Tout au long de la conversation, qui a duré une heure et vingt minutes, Lula a rejeté une à une les accusations formulées par le Bureau du Représentant Commercial des États-Unis pour justifier les sanctions contre le Brésil — parmi elles la déforestation, la corruption ou le travail forcé — parce que "sont infondées".
Les dénonciations du Bureau du Représentant Commercial ont conduit, à la mi-juillet, à l'application d'un tarif de 25 % sur "la majorité" des importations en provenance du Brésil.

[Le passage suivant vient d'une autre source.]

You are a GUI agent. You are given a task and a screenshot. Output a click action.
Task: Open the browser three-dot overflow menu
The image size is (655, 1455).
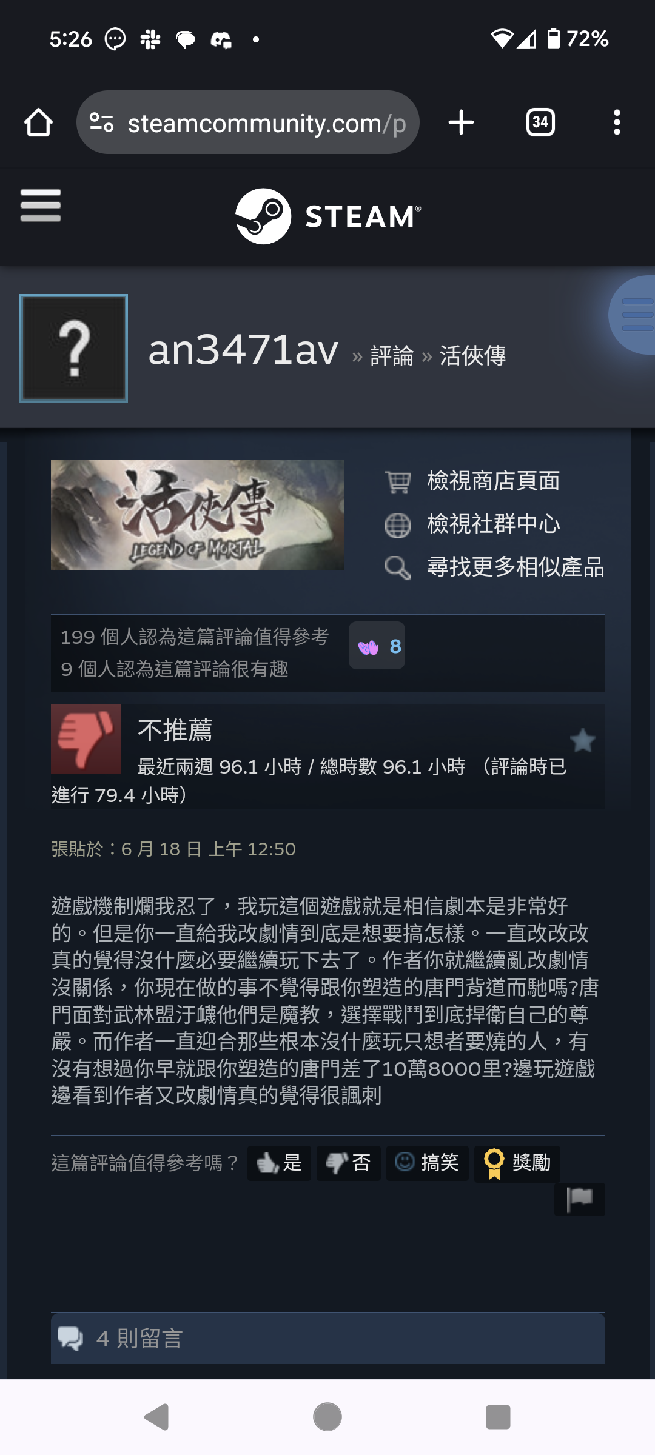click(617, 122)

L'administration américaine a lié cette mesure aux motifs cités et à ce qu'elle interprète, en termes généraux, comme une absence de "bonne foi" de la part de Lula lors des négociations commerciales.
Selon le président brésilien, ces taxes "affectent négativement tant le Brésil que les États-Unis", de sorte qu'il considère indispensable de promouvoir la collaboration dans le but de "préserver des liens commerciaux forts". Selon le récit de Lula, Trump a partagé cette vision lors de la conversation.
Dans le même échange, Lula a réitéré que le Brésil souhaite approfondir la coopération "dans la lutte contre le crime organisé". Néanmoins, il a demandé à son homologue de ne pas classer les grandes bandes criminelles brésiliennes, comme le Premier Commandement de la Capitale, comme "groupes terroristes", comme Washington l'a fait avec d'autres cartels, en soutenant que le Brésil "a des instruments pour faire face à ces organisations", par exemple par son "étouffement financier", sans qu'il soit nécessaire "d'une classification spéciale pour les désigner".
Les deux dirigeants ont également abordé les guerres en Ukraine et au Moyen-Orient, montrant des positions concordantes sur la nécessité de rechercher "une solution négociée". En ce qui concerne la guerre en Iran, Lula a de nouveau critiqué "l'inopérance du Conseil de Sécurité de l'ONU" et, comme il l'a déjà proposé aux présidents russe et chinois, Xi Jinping et Poutine, a suggéré la tenue d'une réunion extraordinaire pour avancer vers un conseil plus représentatif et inclusif.
"Les grands leaders ne sont pas ceux qui déclenchent des guerres, mais ceux qui mettent fin aux conflits", a conclu Lula.